Prior Prior Year
With changes coming to the Free Application for Federal Student Aid (FAFSA), it’s doubly important to understand the steps you must take to secure funds for college.
Starting this fall:
- Students will be able to file for aid beginning Oct. 1—a full three months earlier than previously allowed.
- And for the first time, applicants will use prior-prior year (PPY) tax information when reporting personal and family income. Currently, the FAFSA uses the previous year’s tax data.
Familiarize yourself with the frequently asked questions below, and discuss the new financial aid process with your counselor and college representatives.
Remember: Completing the FAFSA is essential for securing most types of financial aid for college. In addition to federal grants and loans, many colleges, states, and scholarship programs use the form to assess eligibility for their aid programs.
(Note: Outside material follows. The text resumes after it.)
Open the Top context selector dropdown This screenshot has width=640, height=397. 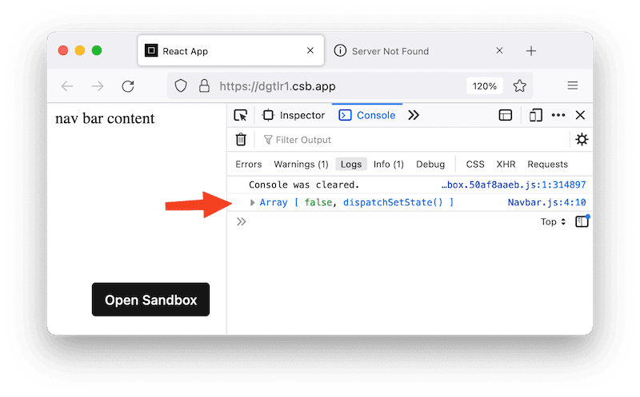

What do I need to do differently?
To make sure you are in the running for financial aid:
- Complete the FAFSA using 2015 tax information.
- File your FAFSA as soon as possible. The form becomes available Oct. 1.
Who will be affected by the changes?
The Class of 2017 will be the first high school cohort to file the FAFSA on the new timeline using PPY tax data. All returning college students will also submit their applications following the new procedure.
When should I complete the FAFSA?
File the FAFSA as soon as you are able. The federal government awards roughly $150 billion annually to college students through need-based grants, loans, and work-study funds. In addition to determining your eligibility for federal student aid, many colleges and states use the FAFSA when distributing grants. Money is limited in some instances, so don’t delay. If you file your application late, you run the risk of finding out that certain funds—such as work-study awards—are already gone.
Will other college application deadlines move earlier into the fall?
At this point, it’s too early to tell how or whether changes to the FAFSA will affect the admission application process. What will remain the same is that colleges may not set college application deadlines prior to Oct. 15, nor can they require students to make an enrollment decision prior to May 1 of their senior year (with the exception of Early Decision).
When will I learn my financial aid eligibility?
Institutional and state deadlines for awarding aid will differ. Hundreds of colleges and universities are expected to provide financial aid packages earlier than in previous years. But not all schools will be on the same timeline. Despite having earlier access to students’ financial data, colleges may need to estimate awards if state grant totals aren’t approved by legislatures in a timely fashion. Additionally, many colleges don’t finalize tuition for the coming academic year until the spring, a critical piece of information when estimating cost of attendance.